Thank you for popping this useful information on here. MaryF

July9 profile image
July9

Hi very interesting reading even more so for me as I'm on this drug colchicine since my stroke .I had a stroke in 2018 thank god no lasting effects but I was then diagnosed with APS and put on warfarin and aspirin I was also asked while in hospital if I'd be willing to go on a trial drug called colchicine well a trial drug for my condition it is they said a drug used for gout but they were trialing it on patients who had strokes and I fit the bill due to my test results I didnt ask to many questions only if it would do me any harm which they assured me it wouldn't and my stroke doctor was brilliant in picking up on APS as I'd had many years of all kinds of symptoms so I trusted him and I've been on it since .They check me regularly in the research centre which is a bonus.

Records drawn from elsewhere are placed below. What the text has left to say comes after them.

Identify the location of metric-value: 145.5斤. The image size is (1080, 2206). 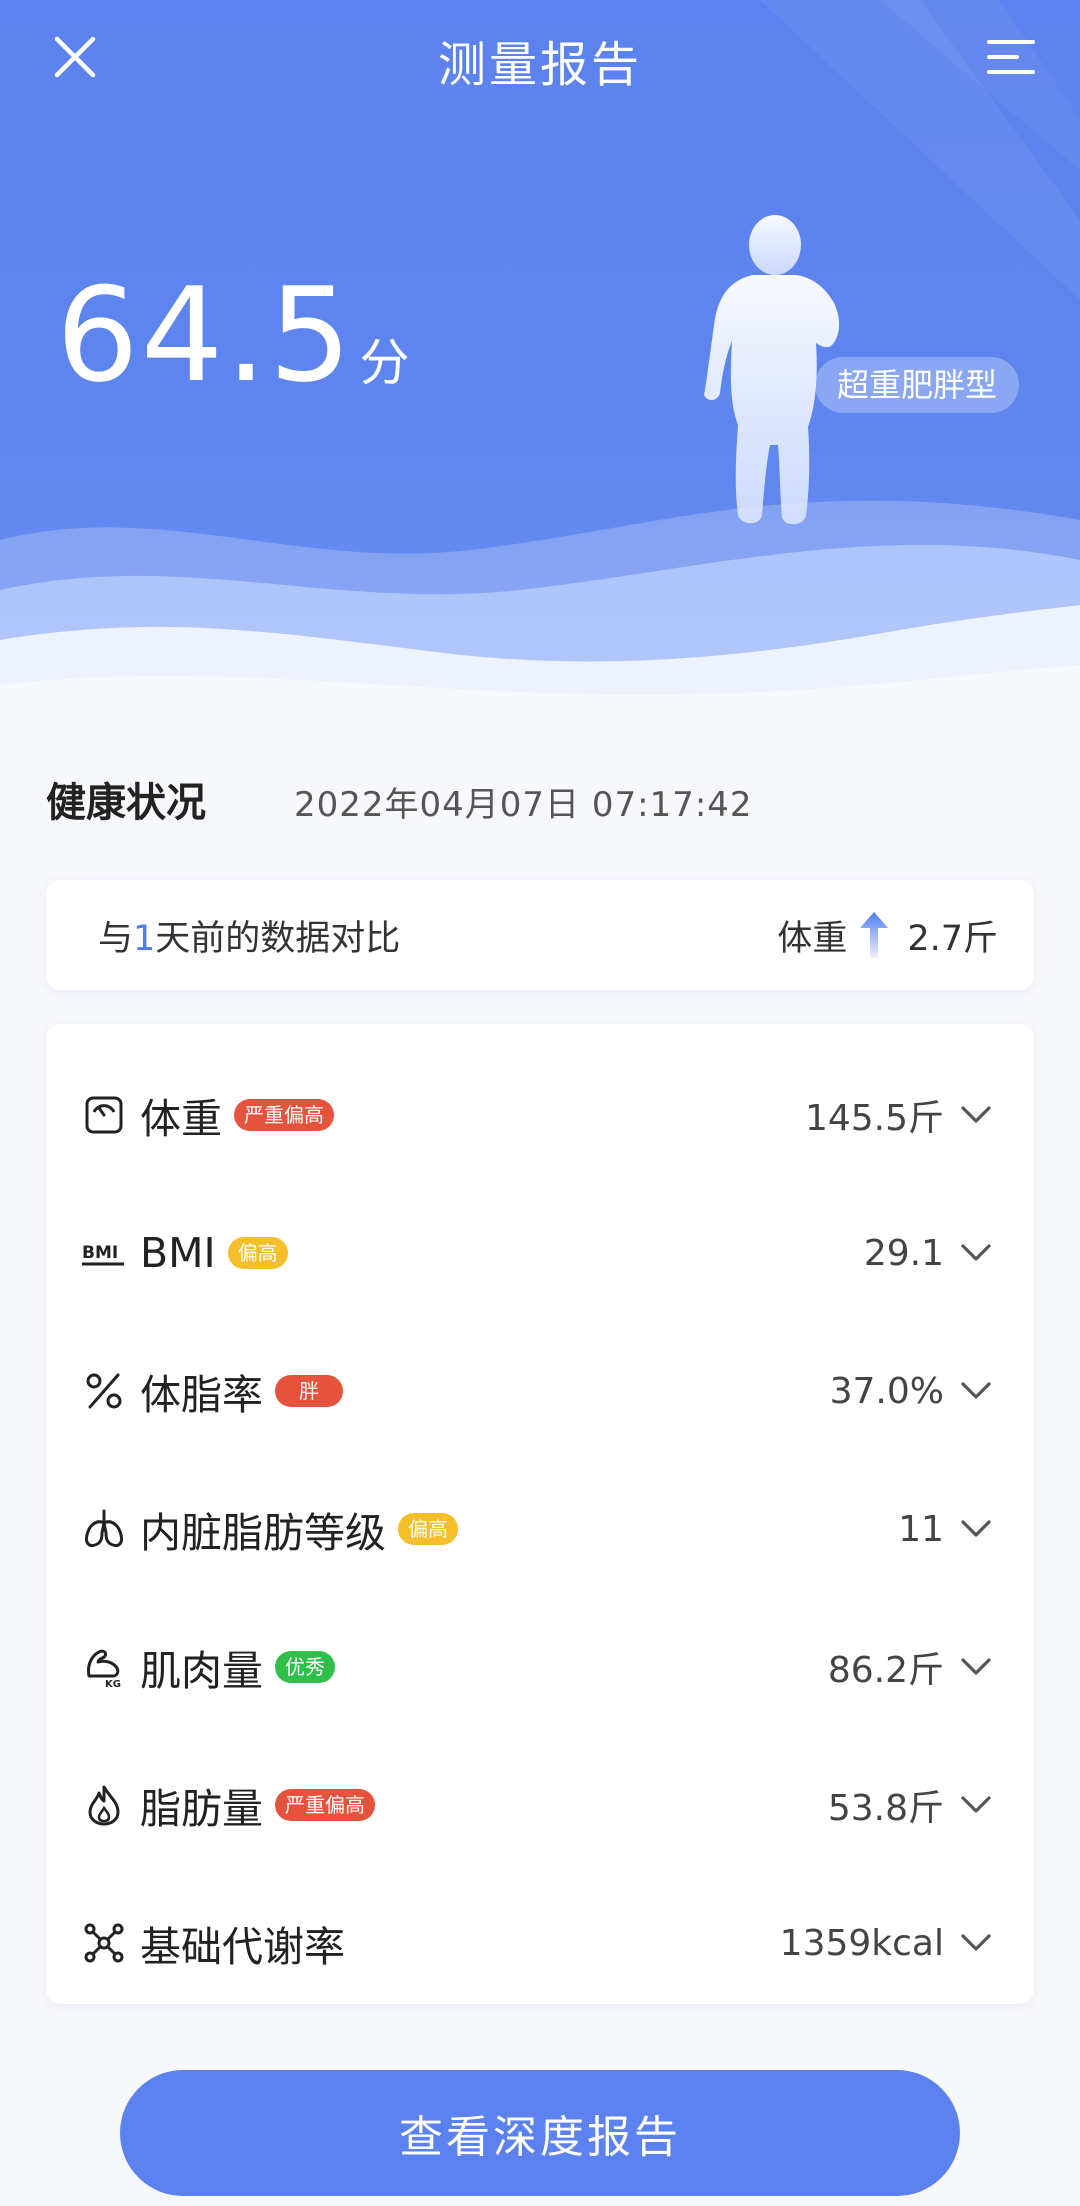
(874, 1118).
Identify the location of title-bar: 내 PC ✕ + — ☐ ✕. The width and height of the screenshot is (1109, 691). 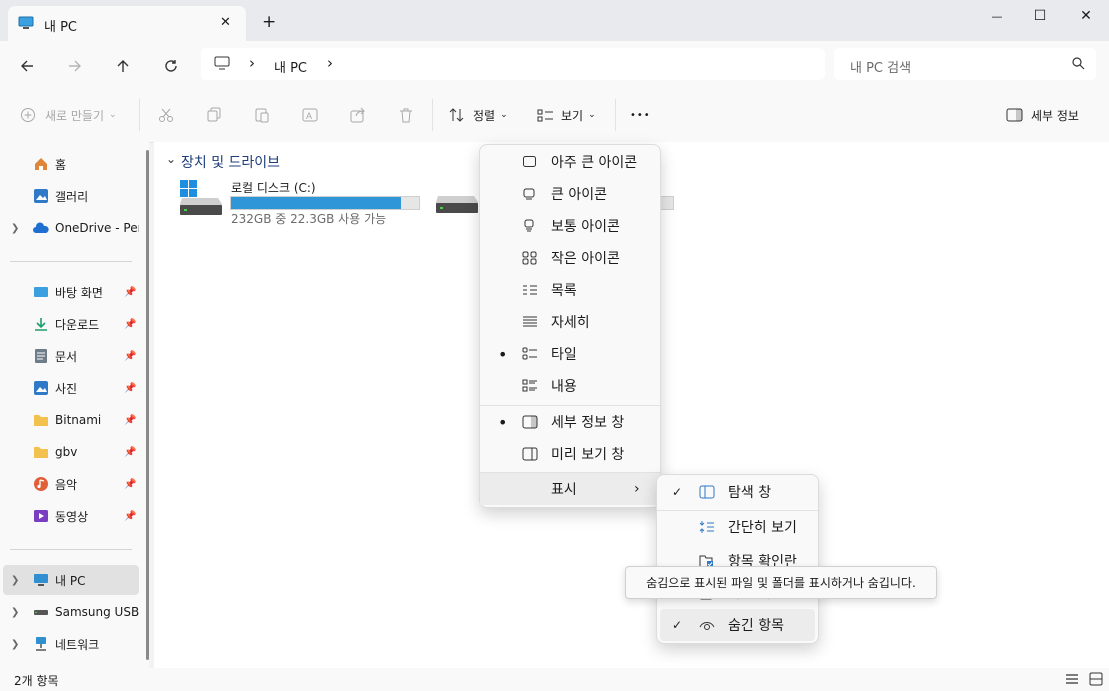
(554, 20).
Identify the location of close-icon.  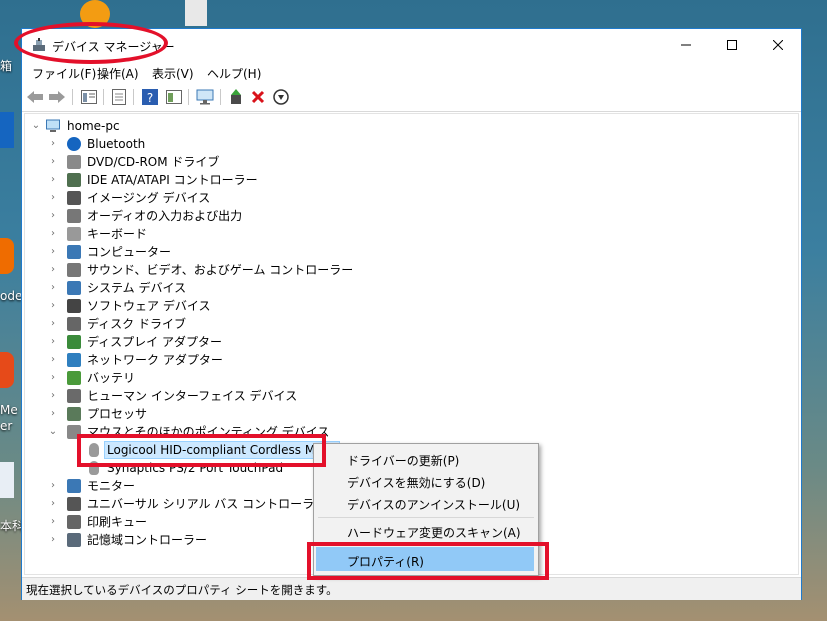
(778, 45).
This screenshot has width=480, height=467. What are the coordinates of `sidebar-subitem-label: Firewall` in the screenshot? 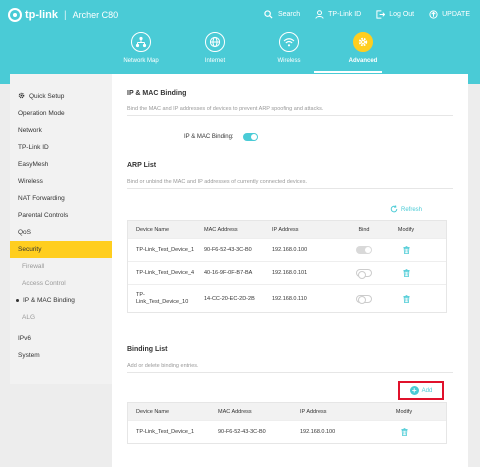 It's located at (34, 266).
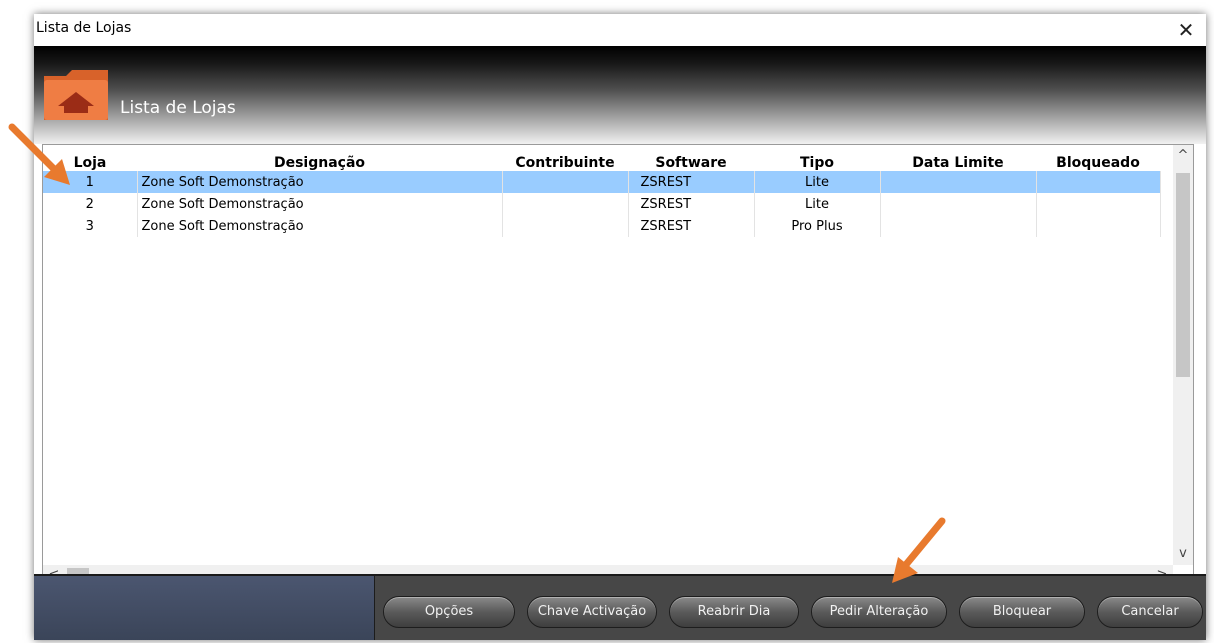 The width and height of the screenshot is (1214, 643). I want to click on header-title: Lista de Lojas, so click(178, 108).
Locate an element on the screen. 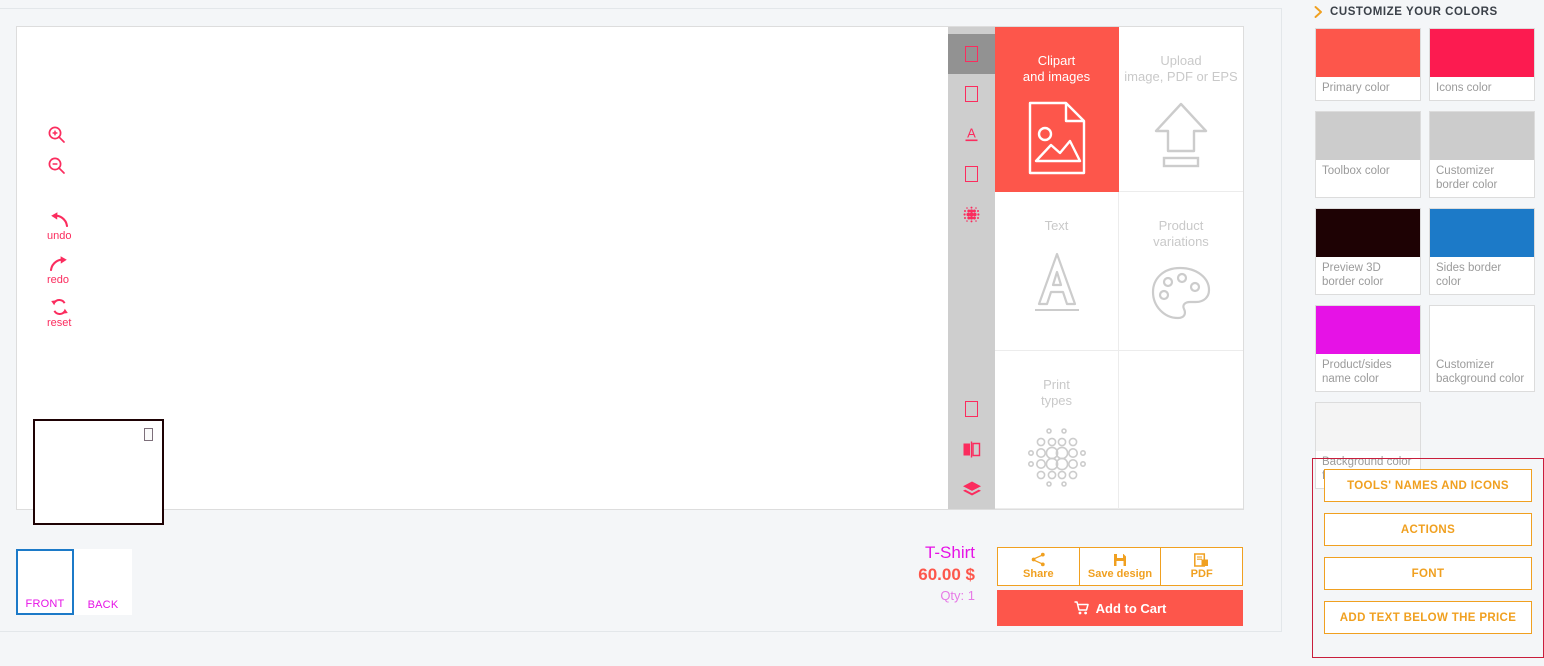 The height and width of the screenshot is (666, 1544). swatch-preview-3d-border-color: Preview 3D border color is located at coordinates (1368, 252).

Now reading what you've said above I'm wondering if this is not only helpful with coronavirus but also APS clotting. Any thoughts on that ....Also on my next research visit I'll show this and ask them .. Always such interesting information on this site .

Wittycjt profile image
Wittycjt in reply to July9

My thoughts exactly, please let us know his response. @lupus, thanks for the post🤯

Ray46 profile image
Ray46

Interesting, there seems to be quite a bit of research on alpha defensin being over-expressed in SLE. I wonder if same applies to APS - have had no luck on finding any research on that yet.

KellyInTexas profile image
KellyInTexasAdministrator

Thank you as always, Ros.

I’ve already shared this with a few sources. So nice to share good news in these difficult times.